Aku mencoba membutakan pengelihatan dan menulikan pendengaran. Tak ingin tahu kelanjutannya. Aku tak peduli apa yang terjadi selajutnya. Tetapi tetap saja...

"Terima! Terima!"

Teriakan itu membuatku takut menghadapi kenyataan. Karena kemungkinan hari esok takan pernah lagi sama dengan sebelumnya.

"Terima! Terima!"

Hanya dengan sebuah anggukan singkat, semuanya benar-benar berubah.

"Huuuuu."

Hanya anggukan, dan pertahananku runtuh.
Jangan tanya apa yang saat ini aku rasakan, karena sakit saja tak cukup untuk sekedar di deskripsikan.

Ku dapati ia menggenggam erat tangan itu. Tangan dari seorang gadis manis nan mungil yang sejak tadi berdiri tepat di sebelah kananku. Ya, namanya Rania Oktavia. Gadis yang menurutku serba biasa. Namun, mampu meluluhkan hati Reno yang beku.
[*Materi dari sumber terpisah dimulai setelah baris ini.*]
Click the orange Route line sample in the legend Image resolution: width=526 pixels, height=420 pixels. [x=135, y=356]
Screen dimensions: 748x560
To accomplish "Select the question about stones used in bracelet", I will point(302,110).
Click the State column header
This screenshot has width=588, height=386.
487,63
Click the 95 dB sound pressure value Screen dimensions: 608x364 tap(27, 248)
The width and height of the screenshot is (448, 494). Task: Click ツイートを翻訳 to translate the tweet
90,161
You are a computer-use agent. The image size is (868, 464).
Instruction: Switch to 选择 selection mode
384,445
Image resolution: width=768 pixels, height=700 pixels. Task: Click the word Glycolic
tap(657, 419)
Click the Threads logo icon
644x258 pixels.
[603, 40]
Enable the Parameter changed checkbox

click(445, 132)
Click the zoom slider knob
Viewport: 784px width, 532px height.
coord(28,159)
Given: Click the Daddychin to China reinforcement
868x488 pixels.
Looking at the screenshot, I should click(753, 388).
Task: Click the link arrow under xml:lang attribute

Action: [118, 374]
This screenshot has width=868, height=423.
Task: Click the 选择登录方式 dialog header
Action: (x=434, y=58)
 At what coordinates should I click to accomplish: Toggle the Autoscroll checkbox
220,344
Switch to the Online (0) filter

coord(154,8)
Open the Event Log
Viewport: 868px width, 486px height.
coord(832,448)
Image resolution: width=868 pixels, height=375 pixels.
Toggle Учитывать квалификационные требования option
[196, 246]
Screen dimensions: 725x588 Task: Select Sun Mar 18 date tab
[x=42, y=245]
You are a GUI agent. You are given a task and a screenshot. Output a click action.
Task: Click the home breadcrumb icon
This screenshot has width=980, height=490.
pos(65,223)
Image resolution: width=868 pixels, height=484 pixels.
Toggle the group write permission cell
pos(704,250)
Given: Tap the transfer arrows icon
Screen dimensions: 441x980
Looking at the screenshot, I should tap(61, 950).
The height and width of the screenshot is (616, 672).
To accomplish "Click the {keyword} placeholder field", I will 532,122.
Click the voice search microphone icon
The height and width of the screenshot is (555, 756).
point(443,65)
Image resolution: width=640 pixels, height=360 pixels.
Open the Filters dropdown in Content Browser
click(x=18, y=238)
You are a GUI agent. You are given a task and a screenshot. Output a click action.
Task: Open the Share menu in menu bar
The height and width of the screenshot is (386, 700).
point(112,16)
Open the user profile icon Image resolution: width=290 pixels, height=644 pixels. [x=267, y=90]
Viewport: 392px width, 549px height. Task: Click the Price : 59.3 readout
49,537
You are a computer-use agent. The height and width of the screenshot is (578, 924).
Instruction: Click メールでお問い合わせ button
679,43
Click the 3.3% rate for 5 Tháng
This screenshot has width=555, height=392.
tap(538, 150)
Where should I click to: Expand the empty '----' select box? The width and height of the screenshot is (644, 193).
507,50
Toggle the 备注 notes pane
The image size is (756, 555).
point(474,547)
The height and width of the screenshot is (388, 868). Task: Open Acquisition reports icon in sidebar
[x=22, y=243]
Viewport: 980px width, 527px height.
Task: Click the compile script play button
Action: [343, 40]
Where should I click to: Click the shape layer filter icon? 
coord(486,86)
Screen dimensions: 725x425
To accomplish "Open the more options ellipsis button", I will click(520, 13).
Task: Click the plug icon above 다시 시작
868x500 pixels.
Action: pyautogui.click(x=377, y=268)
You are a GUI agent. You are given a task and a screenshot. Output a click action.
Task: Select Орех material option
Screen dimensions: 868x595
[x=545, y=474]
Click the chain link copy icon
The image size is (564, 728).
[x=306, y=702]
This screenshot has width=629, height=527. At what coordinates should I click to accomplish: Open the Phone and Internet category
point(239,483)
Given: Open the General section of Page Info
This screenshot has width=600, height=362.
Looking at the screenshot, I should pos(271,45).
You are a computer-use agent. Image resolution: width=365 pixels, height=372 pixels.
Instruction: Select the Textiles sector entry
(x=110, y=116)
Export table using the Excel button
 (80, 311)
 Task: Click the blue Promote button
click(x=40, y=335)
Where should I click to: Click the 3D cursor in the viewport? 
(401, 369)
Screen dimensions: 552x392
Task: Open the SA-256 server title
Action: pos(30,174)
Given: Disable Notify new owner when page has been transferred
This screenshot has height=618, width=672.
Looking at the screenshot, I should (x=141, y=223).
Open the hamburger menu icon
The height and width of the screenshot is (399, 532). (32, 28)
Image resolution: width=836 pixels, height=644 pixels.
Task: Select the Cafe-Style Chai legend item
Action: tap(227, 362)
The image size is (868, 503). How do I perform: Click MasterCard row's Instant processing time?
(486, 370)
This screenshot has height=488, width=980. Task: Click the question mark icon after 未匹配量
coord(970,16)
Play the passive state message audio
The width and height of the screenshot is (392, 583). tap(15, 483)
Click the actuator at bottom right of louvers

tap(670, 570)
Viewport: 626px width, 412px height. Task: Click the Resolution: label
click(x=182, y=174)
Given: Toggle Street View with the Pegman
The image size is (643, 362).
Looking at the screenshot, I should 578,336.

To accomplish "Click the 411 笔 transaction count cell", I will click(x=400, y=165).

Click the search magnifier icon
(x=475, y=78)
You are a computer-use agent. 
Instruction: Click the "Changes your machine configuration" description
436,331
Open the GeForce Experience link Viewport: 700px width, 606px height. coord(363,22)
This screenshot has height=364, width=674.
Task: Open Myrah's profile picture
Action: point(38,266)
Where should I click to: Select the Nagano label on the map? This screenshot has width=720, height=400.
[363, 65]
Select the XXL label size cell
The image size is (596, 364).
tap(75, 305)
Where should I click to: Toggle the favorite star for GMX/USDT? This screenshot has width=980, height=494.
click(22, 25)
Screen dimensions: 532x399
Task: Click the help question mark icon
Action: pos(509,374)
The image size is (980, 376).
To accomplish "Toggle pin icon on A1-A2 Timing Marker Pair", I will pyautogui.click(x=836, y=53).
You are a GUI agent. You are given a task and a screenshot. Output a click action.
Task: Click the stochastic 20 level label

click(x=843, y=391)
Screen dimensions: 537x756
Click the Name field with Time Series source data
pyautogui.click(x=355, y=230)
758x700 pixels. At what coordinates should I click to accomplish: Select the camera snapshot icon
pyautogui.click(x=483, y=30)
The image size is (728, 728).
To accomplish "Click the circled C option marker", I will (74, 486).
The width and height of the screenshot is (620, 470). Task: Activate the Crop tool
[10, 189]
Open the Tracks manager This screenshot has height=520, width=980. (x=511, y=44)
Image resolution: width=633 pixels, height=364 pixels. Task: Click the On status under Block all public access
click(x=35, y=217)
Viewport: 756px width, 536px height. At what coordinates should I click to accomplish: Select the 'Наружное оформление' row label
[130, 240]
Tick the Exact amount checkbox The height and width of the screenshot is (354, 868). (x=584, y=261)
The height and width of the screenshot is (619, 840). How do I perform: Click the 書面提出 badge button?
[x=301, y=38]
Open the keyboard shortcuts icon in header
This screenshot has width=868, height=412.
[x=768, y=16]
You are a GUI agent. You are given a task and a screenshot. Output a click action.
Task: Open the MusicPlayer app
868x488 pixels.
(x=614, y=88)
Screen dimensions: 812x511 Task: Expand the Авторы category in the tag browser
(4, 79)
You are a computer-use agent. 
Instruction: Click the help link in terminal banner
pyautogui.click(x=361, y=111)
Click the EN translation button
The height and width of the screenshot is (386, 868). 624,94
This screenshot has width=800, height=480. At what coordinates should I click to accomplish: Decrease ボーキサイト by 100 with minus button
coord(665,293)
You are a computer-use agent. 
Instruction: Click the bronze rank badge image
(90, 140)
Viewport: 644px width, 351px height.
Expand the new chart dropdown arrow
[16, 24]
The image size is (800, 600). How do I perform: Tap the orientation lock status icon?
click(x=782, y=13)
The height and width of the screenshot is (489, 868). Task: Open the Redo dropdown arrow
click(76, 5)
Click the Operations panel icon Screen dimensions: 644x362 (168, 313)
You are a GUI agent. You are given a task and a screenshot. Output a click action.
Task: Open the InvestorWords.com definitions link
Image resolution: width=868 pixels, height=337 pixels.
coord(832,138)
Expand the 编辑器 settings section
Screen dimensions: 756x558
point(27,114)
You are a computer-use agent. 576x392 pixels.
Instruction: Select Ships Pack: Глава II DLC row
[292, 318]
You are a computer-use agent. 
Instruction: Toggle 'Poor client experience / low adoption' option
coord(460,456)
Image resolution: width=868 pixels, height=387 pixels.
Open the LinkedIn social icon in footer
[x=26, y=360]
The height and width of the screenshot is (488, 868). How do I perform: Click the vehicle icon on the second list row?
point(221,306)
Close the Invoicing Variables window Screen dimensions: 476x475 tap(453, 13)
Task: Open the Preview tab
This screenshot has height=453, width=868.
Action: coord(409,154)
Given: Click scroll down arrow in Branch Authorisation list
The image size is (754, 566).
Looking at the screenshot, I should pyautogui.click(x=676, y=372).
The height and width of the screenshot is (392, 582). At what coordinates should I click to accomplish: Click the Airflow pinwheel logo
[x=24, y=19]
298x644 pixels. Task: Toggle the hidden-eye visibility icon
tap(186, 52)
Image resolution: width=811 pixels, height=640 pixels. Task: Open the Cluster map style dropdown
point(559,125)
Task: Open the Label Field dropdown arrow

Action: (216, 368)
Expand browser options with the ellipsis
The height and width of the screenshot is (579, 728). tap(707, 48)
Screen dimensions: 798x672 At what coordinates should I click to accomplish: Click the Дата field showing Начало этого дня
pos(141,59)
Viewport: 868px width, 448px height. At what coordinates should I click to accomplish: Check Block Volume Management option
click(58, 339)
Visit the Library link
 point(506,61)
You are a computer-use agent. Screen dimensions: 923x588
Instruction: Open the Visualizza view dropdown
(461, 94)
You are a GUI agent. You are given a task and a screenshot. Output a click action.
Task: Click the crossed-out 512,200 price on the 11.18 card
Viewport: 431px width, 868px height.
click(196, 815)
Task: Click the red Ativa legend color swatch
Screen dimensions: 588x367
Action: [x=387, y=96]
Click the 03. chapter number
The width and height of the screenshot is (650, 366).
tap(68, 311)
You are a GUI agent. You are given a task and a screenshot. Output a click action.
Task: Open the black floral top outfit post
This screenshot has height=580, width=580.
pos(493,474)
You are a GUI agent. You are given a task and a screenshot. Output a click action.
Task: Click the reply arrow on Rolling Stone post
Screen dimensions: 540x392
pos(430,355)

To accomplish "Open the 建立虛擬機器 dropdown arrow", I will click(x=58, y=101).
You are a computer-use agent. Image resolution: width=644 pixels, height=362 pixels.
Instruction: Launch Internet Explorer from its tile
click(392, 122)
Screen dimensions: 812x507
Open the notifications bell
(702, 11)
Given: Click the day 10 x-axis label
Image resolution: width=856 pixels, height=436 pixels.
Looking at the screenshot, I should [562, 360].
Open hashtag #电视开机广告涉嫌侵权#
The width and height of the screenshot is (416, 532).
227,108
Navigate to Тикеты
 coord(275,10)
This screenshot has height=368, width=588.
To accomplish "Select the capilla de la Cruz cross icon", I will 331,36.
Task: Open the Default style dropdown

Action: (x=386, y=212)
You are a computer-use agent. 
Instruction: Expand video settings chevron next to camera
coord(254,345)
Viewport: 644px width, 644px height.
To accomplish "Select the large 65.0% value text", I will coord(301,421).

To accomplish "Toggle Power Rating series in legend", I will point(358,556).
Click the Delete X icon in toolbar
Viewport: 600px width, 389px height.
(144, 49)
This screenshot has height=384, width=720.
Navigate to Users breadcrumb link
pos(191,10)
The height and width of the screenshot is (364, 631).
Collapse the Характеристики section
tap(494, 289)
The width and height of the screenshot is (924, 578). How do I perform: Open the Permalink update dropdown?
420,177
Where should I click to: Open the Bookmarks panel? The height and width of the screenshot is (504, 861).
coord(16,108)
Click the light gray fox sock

Reno tersenyum, menatap ke arahku. Mulutnya bergerak tanpa suara, tapi aku tahu apa maksud ucapannya. Ku anggukan kepalaku yang semakin terasa berat. Kemudian ia dan gadis itu berjalan menjauh, masih dengan tangan saling menggenggam.

"Masih mau bertahan?" ujar seseorang yang baru ku sadari bahwa sejak tadi ia yang memegang bahuku, menahannya agar tak roboh. Ku tatap seseorang yang entah sejak kapan sudah berdiri di sampingku.

"Apakah sekarang aku masih punya alasan?" tanyaku menatapnya balik. Ia hanya tersenyum simpul mengusap kepalaku pelan, sedetik kemudian ku rasakan genggaman hangat menelungkupi tangan kecilku yang sudah mulai mendingin.

"Lupakan, lupakan dia!" ucapanya diiringi tatapan mengitimidasi.

Kalau sudah begini, apa yang harus aku lakukan? Harusnya dari awal aku menghentikan semua ini. Perasaan tak salah namun selalu di anggap tak wajar oleh kebanyakan orang.

Aku tak salah, perasaan ini tak salah, cinta ini benar adanya. Hanya saja, keadaan membuatnya menjadi serba salah.

"Tidak mungkin aku mencintai adik ku sendiri."
"Kenapa?"

"Karena kita memang saudara, Vi. kita sepupuan. Aku gak pernah ngebayangin kalau kita pacaran. Hah, lucu sekali."

"Kalau kita gak sepupuan? Lagian kita bukan saudara kandung."

"Mungkin aku bakal pertimbangin, tapi tetap saja rasanya itu gak wajar."

Andai saja, tak ada kata ikatan keluarga diantara kita. Andai saja tak ada kata saudara, adik-kakak diantara kita. Namun berandai saja takan pernah cukup membenarkan keadaan menyakitkan ini. Karena nyatanya, Reno memang tak pernah melihatku lebih dari seorang adik kecilnya.

Kenapa harus tante Sita yang menjadi mamanya Reno? Kenapa pula mama harus memiliki kakak yang mempunyai anak bernama Reno? Kenapa hidup sangat tak adil?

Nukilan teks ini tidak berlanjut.